There’s a single Counter metric called http_requests_total (the “total” suffix is a naming convention) with a constant label {server="api"}. The HealthCheck() HTTP handler itself will call the Inc() method responsible for incrementing this counter, but in a real-life application that would preferable be done in a HTTP middleware. It’s important to not forget to register the metrics variable within the prometheus library itself, otherwise it won’t show up in the collection.

Let’s see how they work using the xh HTTPie Rust clone:

$ xh localhost:8080/metrics | grep http_requests_total
# HELP http_requests_total Total number of HTTP requests
# TYPE http_requests_total counter
http_requests_total{server="api"} 0
$ xh localhost:8080/healthcheck
HTTP/1.1 200 OK
content-length: 2
content-type: text/plain; charset=utf-8
date: Sat, 14 Aug 2021 12:26:03 GMT

OK
$ xh localhost:8080/metrics | grep http_requests_total
# HELP http_requests_total Total number of HTTP requests
# TYPE http_requests_total counter
http_requests_total{server="api"} 1

This is cool, but as the metric relies on constant labels, the measurement isn’t that granular.

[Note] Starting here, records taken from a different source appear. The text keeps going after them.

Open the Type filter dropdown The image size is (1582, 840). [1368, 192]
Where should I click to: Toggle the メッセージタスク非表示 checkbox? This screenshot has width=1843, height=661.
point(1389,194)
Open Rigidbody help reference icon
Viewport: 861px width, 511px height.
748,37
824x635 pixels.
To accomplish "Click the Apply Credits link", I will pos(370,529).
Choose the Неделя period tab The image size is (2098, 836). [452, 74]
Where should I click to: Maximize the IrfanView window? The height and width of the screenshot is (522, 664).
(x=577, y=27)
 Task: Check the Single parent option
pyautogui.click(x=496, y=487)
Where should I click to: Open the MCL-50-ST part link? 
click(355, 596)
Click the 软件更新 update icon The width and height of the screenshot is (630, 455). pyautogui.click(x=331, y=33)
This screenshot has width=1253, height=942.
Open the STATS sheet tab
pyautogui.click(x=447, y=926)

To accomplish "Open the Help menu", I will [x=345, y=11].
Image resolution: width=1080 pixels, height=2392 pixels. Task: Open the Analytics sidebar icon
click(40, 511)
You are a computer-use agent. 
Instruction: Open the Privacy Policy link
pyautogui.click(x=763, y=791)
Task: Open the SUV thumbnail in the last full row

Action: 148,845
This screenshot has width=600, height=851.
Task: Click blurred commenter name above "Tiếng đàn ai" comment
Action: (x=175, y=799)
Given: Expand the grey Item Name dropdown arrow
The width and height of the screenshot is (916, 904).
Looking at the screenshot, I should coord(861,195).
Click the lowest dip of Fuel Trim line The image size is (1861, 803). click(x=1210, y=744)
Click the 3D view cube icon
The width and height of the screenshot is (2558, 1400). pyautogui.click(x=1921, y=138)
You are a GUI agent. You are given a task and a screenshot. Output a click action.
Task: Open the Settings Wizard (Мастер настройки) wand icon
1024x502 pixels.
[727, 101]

With a small modification we can use dynamic labels to store this counter per route and HTTP method:

diff --git a/main.go b/main.go
index 5d6079a..53249b1 100644
--- a/main.go
+++ b/main.go
@@ -10,16 +10,17 @@ import (
        "github.com/prometheus/client_golang/prometheus/promhttp"
 )

-var httpRequestsTotal = prometheus.NewCounter(
+var httpRequestsTotal = prometheus.NewCounterVec(
        prometheus.CounterOpts{
                Name:        "http_requests_total",
                Help:        "Total number of HTTP requests",
                ConstLabels: prometheus.Labels{"server": "api"},
        },
+       []string{"route", "method"},
 )

 func HealthCheck(w http.ResponseWriter, r *http.Request) {
-       httpRequestsTotal.Inc()
+       httpRequestsTotal.WithLabelValues("/healthcheck", r.Method).Inc()
        w.WriteHeader(http.StatusOK)
        io.WriteString(w, "OK")
 }

Again, in a real-life application it’s better to let the route be auto-discovered in runtime instead of hard-coding its value within the handler. The result will look like:

$ xh localhost:8080/metrics | grep http_requests_total
# HELP http_requests_total Total number of HTTP requests
# TYPE http_requests_total counter
http_requests_total{route="/healthcheck",method="GET",server="api"} 1

The key here is to understand that the counter vector doesn’t that mean multiple values will be stored in the same metric. What it does is to use different label values to create a multi-dimensional metric, where each label combination is an element of the vector.